── Records supplied ──
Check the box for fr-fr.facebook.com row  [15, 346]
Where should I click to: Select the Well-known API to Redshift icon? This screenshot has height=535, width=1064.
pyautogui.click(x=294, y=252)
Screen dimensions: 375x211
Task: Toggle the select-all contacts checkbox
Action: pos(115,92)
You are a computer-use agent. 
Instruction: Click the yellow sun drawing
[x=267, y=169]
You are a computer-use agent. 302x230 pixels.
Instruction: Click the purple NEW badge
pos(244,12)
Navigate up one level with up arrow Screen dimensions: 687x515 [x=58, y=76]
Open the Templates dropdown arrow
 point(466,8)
───
── Records supplied ──
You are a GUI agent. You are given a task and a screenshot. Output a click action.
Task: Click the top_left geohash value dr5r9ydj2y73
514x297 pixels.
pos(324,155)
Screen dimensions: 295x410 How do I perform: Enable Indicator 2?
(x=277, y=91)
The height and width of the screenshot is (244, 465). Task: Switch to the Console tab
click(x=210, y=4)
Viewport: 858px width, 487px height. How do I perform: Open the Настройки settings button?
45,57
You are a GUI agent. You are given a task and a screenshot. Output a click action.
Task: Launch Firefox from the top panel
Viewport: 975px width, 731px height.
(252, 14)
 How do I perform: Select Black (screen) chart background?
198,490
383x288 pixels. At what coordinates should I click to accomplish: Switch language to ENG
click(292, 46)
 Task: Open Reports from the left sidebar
───
Aim of the task
Where in the entries above does the word "agent" appear? Copy each line that has it.

Answer box
You are a computer-use agent. 
You are a computer-use agent. 302x230 pixels.
You are a GUI agent. You are given a task and a screenshot. Output a click action.
You are a GUI agent. You are given a task and a screenshot. Output a click action.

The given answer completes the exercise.